USDA Drops Support of Meatless Monday Campaign

The National Cattlemen’s Beef Association has “called into question” the USDA’s commitment to U.S. cattle ranchers and farmers after the agency reportedly announced that it “embraces” the Meatless Monday campaign now observed by millions across the country.

Meatless Monday is a non-profit initiative developed with Johns Hopkins’ Bloomberg School of Public Health. The goal, according to the campaign’s website, is to help individuals “start each week with healthy, environmentally friendly meat-free alternatives.
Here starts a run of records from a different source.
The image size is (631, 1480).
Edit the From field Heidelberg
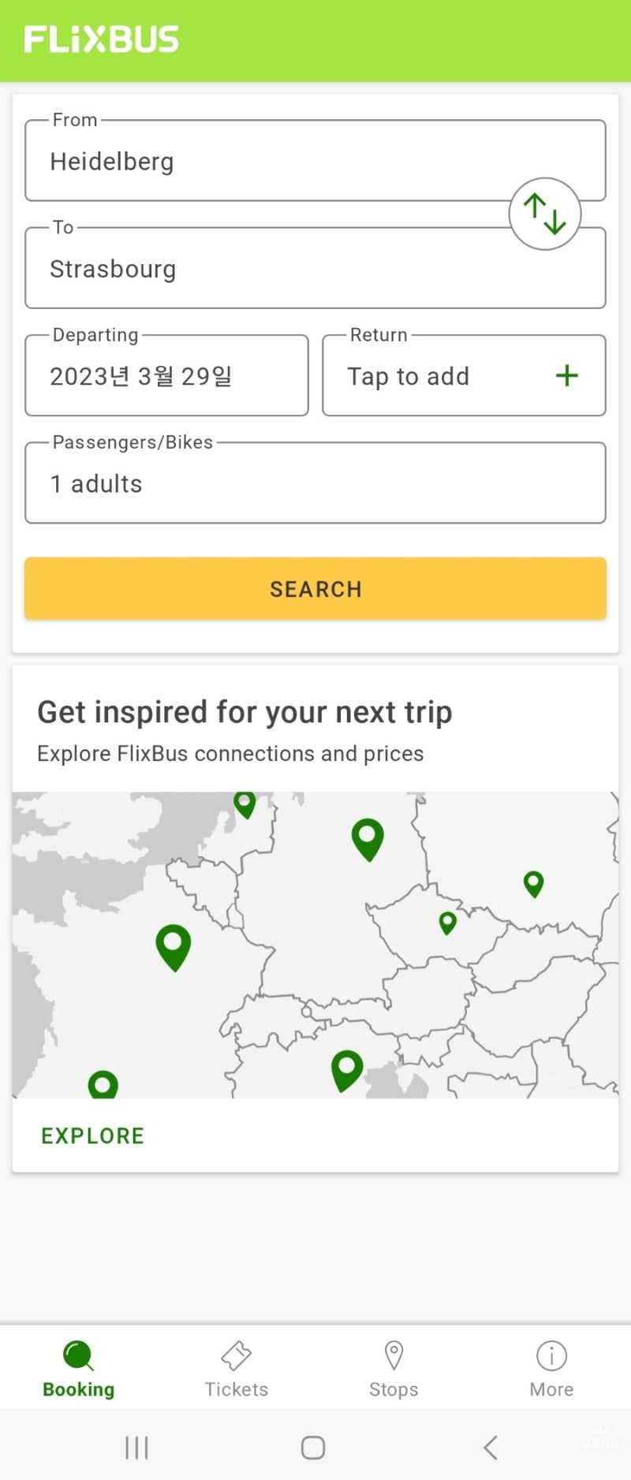(x=316, y=161)
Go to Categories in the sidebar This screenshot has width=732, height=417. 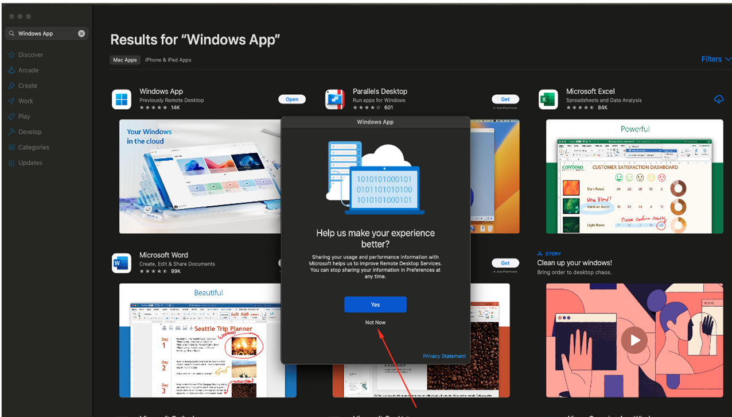pos(33,147)
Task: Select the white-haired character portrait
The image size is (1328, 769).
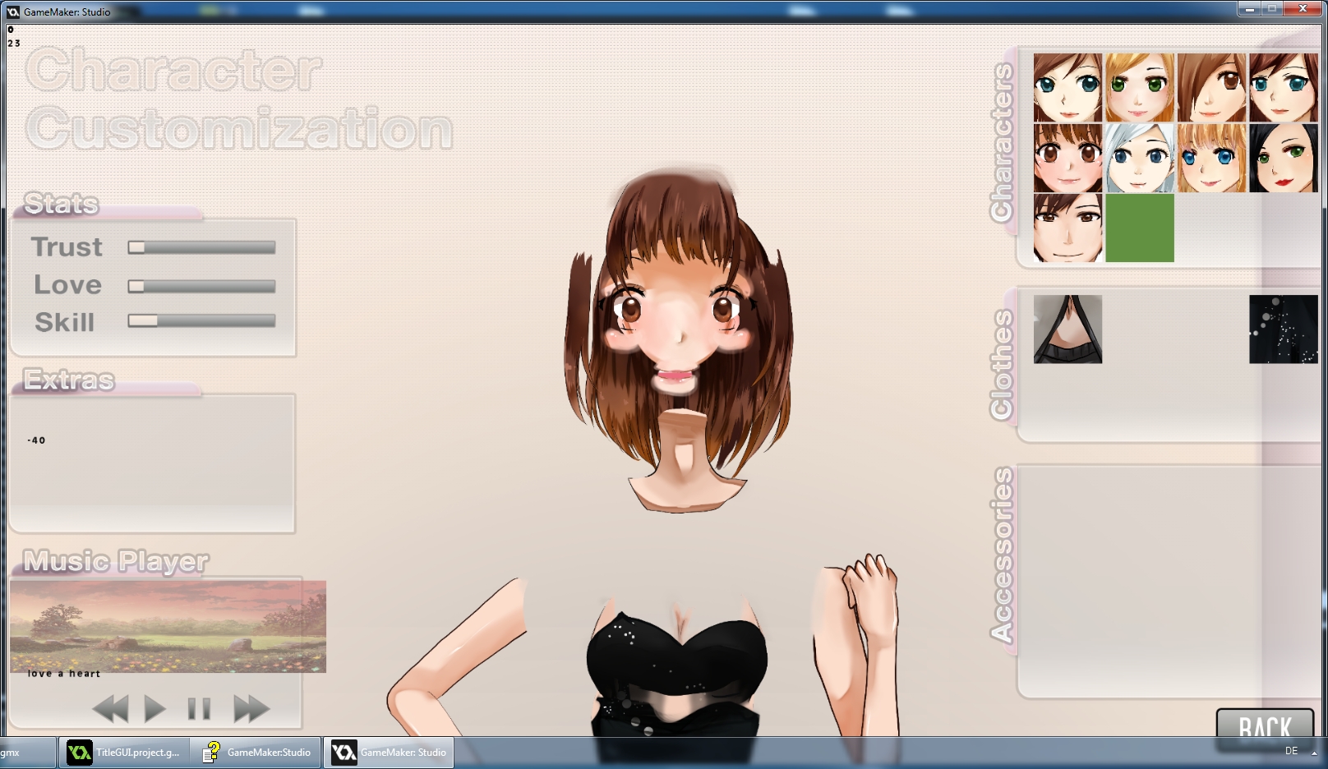Action: tap(1139, 158)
Our goal is to help you reduce your meat consumption by 15% in order to improve your personal health and the health of the planet.”

Calling Meatless Mondays an “animal rights extremist campaign to ultimately end meat consumption,” National Cattlemen’s Beef Association President J.D. Alexander said in a statement that the USDA’s support of the Meatless Monday campaign, “strongly indicates that USDA does not understand the efforts being made in rural America to produce food and fiber for a growing global population in a very sustainable way.”

The USDA, which had said the Meatless Monday campaign is “one simple way to reduce our environmental impact while dining at our cafeteria,” retracted its initial position almost immediately after the backlash from the NCBA, saying that the statement was made “without the proper clearance.” A spokesperson for the USDA told the Boston Globe the department does not endorse the “Meatless Monday” initiative.

The National Cattlemen’s Beef Association made headlines back in 1996 when it was one of the plaintiffs that sued Oprah Winfrey and ‘mad cowboy’ Howard Lyman for anti-beef comments made during an episode of The Oprah Winfrey Show when the risks of mad cow disease were discussed.